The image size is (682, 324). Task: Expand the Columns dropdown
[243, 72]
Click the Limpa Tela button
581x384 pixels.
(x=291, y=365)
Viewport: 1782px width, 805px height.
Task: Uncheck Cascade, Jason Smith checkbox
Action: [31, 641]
======
◆ WHAT IS EXPECTED: Return the whole listing exactly as it reads.

◆ WRITTEN ANSWER:
The image size is (682, 324). Task: Expand the Columns dropdown
[243, 72]
Click the Limpa Tela button
581x384 pixels.
(x=291, y=365)
Viewport: 1782px width, 805px height.
Task: Uncheck Cascade, Jason Smith checkbox
Action: [31, 641]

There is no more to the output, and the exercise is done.